▶ [Okuma parçası]:
Prof. Dr. Hikmet Selçuk Gedik, ultraviyole ışığı, güneş ışığında bulunan ve 1801 Alman Fizikçi Ritter tarafından keşfedilen bir ışık cinsidir. UVA, UVB ve UVC olmak üzere farklı dalga boylarındaki, farklı tipte ultraviyole ışınları bulunduğunu kaydederek şunları dedi:
“Bu ışınlar, güneş ışınları ile beraber yeryüzüne gelen ışınlar olup özellikle UVA ve UVB en sık temas edilen ultraviyole ışın cinsleridir. UVC ozon tabakasında tamamen tutulduğu için, yeryüzüne pek ulaşamaz. Ancak, bakteri, virüs ve mantarlar ile bunların sporları üzerinde en etkili olan form UVC formudur. Bu alanda, yıllar boyunca birçok çalışma yapılmış ve güvenilirliği kanıtlanmıştır. UV ışınlar, aslında bir kısım hastalıkların tedavisinde de aktif olarak kullanılmaktadır. Yeni doğan sarılıklarında, vitiligo dediğimiz cilt renginin kaybolduğu hastalıklarda, kan nakli için alınan kanların sterilizasyonunda, hepatit enfeksiyonlarında vb. durumlarda birçok araştırma ile desteklenerek kabul görmüş bir yöntemdir. Bu hastalıkların ve sterilizasyon yöntemlerinin her birinde farklı dalga boylarındaki UV ışınlar kullanılmaktadır. Buradaki temel nokta, kullandığınız UV ışınının tıbbi uygulama için etkili olacak ve insana zararı olmayacak dalga boyudur. Burada özellikle belirtmek isterim ki, UV ışınları kontrolsüz olarak kullanılabilecek ışınlar değildir. Her UV cihazı ile bu işlem uygulanmamalıdır. Kullanılan sistemde UV ışını validasyon çalışmaları yapılmış “Turkish Beam Sistemi”dir. Bu sebeple, bu sistem dışında sağlık profesyonellerinin kontrolü olmadan bu ışınların uygulanması kesinlikle uygun değildir.
Özellikle 90’lı yıllarda araştırmacılar UV ışınlarını bir kateter eşliğinde kullanarak, bu ışınların damar darlıklarını genişlettiklerini gösteren birçok çalışma yapmışlardır. Dünyada “Turkish Glue” adı ile bilinen ve varis tedavisindeki sistemin bir parçası olarak kullanılan ve RD GLOBAL/INVAMED tarafından geliştirilen, fotonik lazer ışığı son 5 yıla damgasını vurmuş ve güvenle kullanılabilirliği ispatlanmış bir yöntemdir. İşte tüm bu veriler ışığında, 1.5 yıl önce ultraviyole ışınlarının mikroorganizmalar karşısındaki hızlı etkinliği ve insan vücuduna zararlı bir etkisinin olmaması nedeniyle özellikle çoklu antibiyotik kullanımına rağmen enfeksiyonlarda çaresiz kalınan bir alternatif olarak bu sistem geliştirildi. Daha sonra, sistemin özellikle İnfluenza A ve B tipi RNA virüslerinde etkinliği üst solunum yolu sürüntüleri üzerinden gözlemlendi.

▶ [Sorun]: Ultraviyole ışınlarıyla ilgili metnin devamını lütfen son cümlesinden sonra gelecek şekilde yazın. Aşağıdaki liste, ultraviyole ışınlarıyla ilgili metinden ayrı bir malzemedir.

▶ [Kayıt alıntıları]:
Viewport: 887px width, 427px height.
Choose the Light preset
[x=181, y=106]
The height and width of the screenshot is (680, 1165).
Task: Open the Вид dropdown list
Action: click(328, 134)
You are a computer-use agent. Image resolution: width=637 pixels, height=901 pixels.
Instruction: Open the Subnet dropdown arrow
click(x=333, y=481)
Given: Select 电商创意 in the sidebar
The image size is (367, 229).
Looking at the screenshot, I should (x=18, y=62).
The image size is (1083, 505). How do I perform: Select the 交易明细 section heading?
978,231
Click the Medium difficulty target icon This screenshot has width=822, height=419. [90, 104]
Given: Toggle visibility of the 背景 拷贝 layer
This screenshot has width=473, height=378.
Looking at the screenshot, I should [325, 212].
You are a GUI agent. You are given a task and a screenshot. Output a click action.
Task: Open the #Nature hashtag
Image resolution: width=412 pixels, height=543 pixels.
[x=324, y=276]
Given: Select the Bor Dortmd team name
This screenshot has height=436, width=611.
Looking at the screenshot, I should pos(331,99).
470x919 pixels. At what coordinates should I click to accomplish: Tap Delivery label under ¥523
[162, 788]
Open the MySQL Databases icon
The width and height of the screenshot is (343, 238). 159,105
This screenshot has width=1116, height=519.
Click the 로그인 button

▶ [Görevin sonucu]:
Tıpkı Influenza virüsü gibi, tek sarmallı bir RNA virüsü olan KOVID-19 virüsünde de virüsün temel yapısını oluşturan nükleotidler (DNA ve RNA’nın temel yapıtaşı) üzerinde tahribat yaparak virüs genetik yapısını birkaç saniye içerisinde parçalayan bu sistemin etkili olacağı sonucuna varıldı. Basit bir serum yolundan, damar içerisine yerleştirilen bu milimetrik kateter yardımı ile verilen UV ışınları ile dakikalar içerisinde kateterin yanından geçen tüm virüslerin ölmesi ile kandaki virüs yükü tama yakın bir oranda yok edilebilecektir. Ayrıca, üst solunum yolu ve akciğerlerde, kolonize olan virüsler için de endotrakeal ve endabronşiyal uygulamalarla tedavi yöntemi gerçekleştirilerek buradaki virüsler de yok edilebilecektir. Böylece, KOVID-19 enfeksiyonunun başarılı bir şekilde bütüncül olarak tedavi edileceği öngörülmektedir. Şu ana kadar, Sağlık Bakanlığı’mızın da büyük gayretleri ile ülkemizde ciddi bir salgın ortaya çıkmamıştır. Bundan sonraki süreç, devletimiz ve ilgili ülkelerin sağlık otoritelerinin bu konuda alacağı kararlar ile sürdürülecektir.”
Son olarak virüsün şimdiden iki mutasyonunun ortaya konduğunu belirten Prof. Dr. Gedik, antiviral ilaç stratejisinin bu nedenle geçici bir çözüm olabileceğini, ama saniyeler içerisinde virüsü yok eden bu ışın sistemi sayesinde virüsün bu mutasyonları geçirmeye zaman bulamayacağını bu nedenle tedavi yönetiminin etkinliğinin mutasyonlardan hiçbir şekilde etkilenmeyeceğinin altını çizdi.